Su una strada di montagna, all'alba, due uomini pedalano con la stessa ossessione. Non si guardano. Ma ciascuno sa esattamente dove si trova l'altro, a pochi metri, in quel dolore condiviso che li unisce e li oppone allo stesso tempo. È lì, in quella tensione silenziosa, che nascono le leggende del ciclismo.
Questo libro non racconta vittorie. Racconta ciò che le rende possibili: l'avversario. Quello sguardo lanciato all'avvicinarsi della vetta, l'attesa dopo una caduta, la borraccia tesa su un versante alpino senza che nessuno sappia mai chi la porgesse a chi.
Otto rivalità, otto epoche, una sola verità: non si diventa grandi da soli.
Una scrittura tesa, cinematografica, che alterna l'analisi psicologica più fine ai momenti che lasciano senza fiato. Nessuna agiografia, nessuna statistica fredda: solo uomini in carne e ossa, le loro paure, il loro orgoglio, e quel filo invisibile che lega per sempre due rivali.

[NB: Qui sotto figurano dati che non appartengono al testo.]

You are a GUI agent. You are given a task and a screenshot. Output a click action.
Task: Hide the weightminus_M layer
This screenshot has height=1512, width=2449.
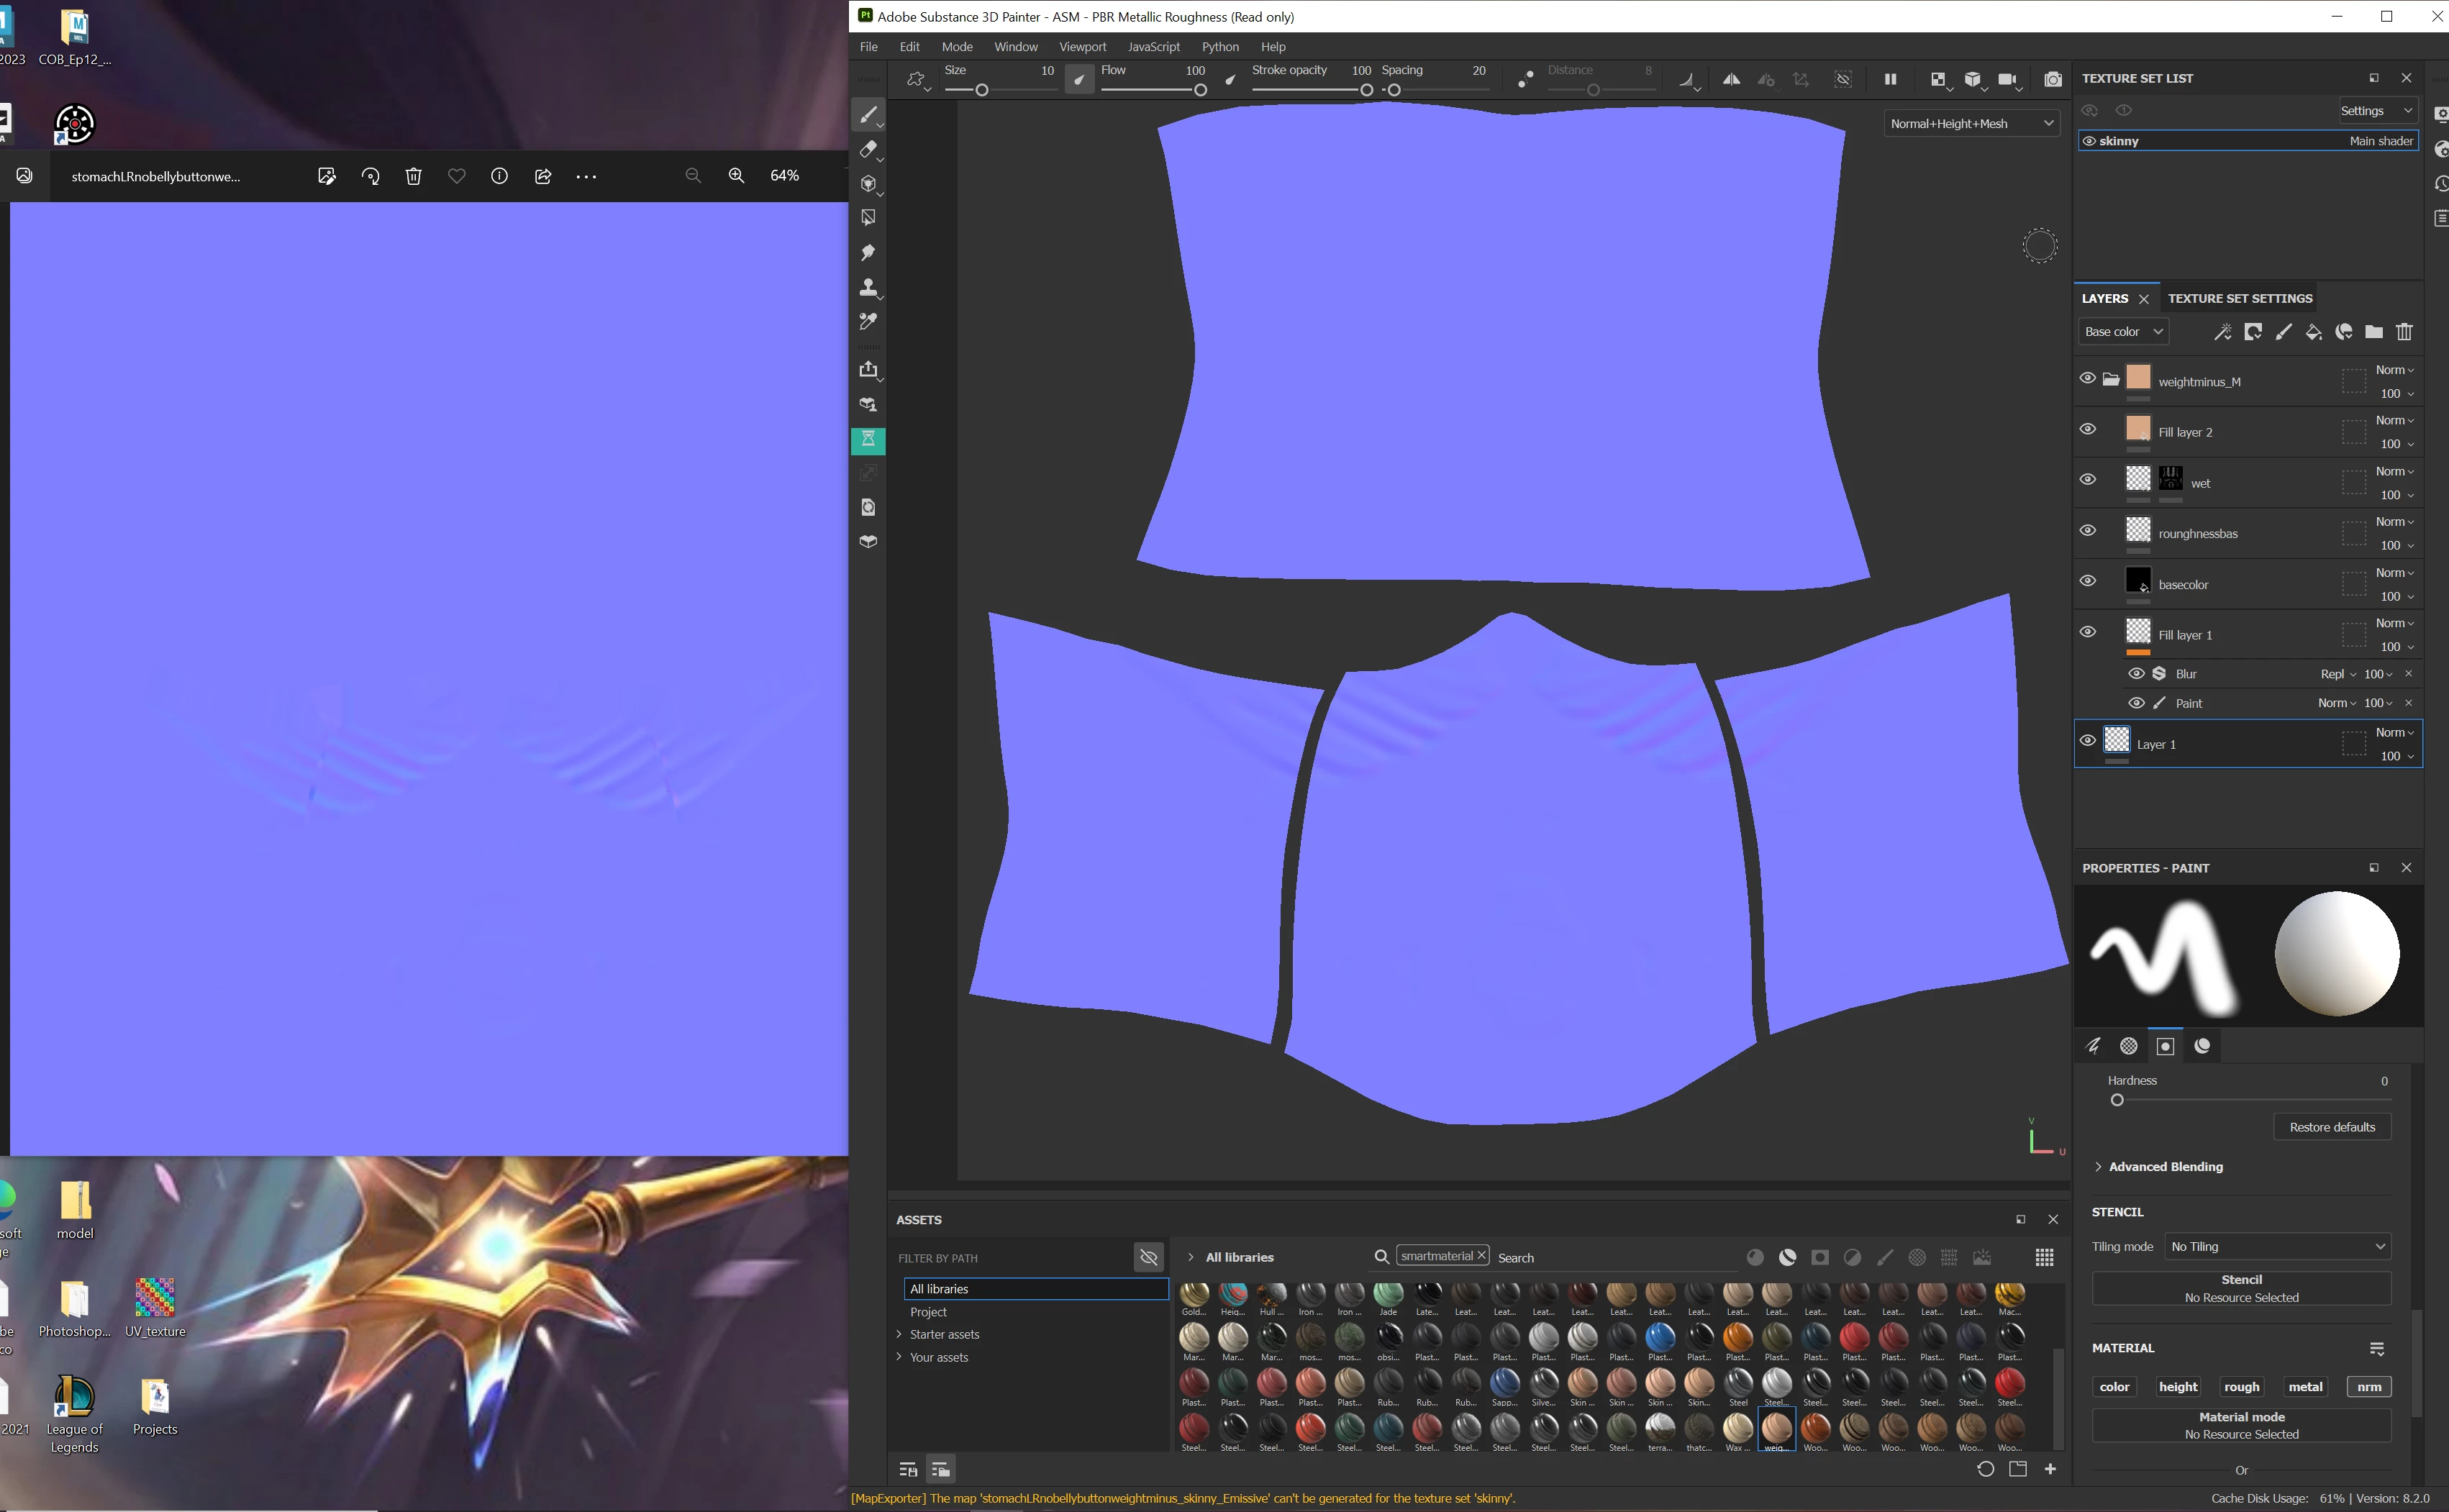[2087, 379]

Per chi ama il ciclismo. E per chi non lo segue, ma sa riconoscere una grande storia quando la incontra.
Perché in fondo, chi non ha mai avuto la sensazione di essere Poulidor? Chi non ha mai dato il meglio di sé e visto la ricompensa andare a un altro? Queste rivalità parlano di sport, ma raccontano qualcosa di molto più universale: cosa siamo disposti a fare pur di non cedere.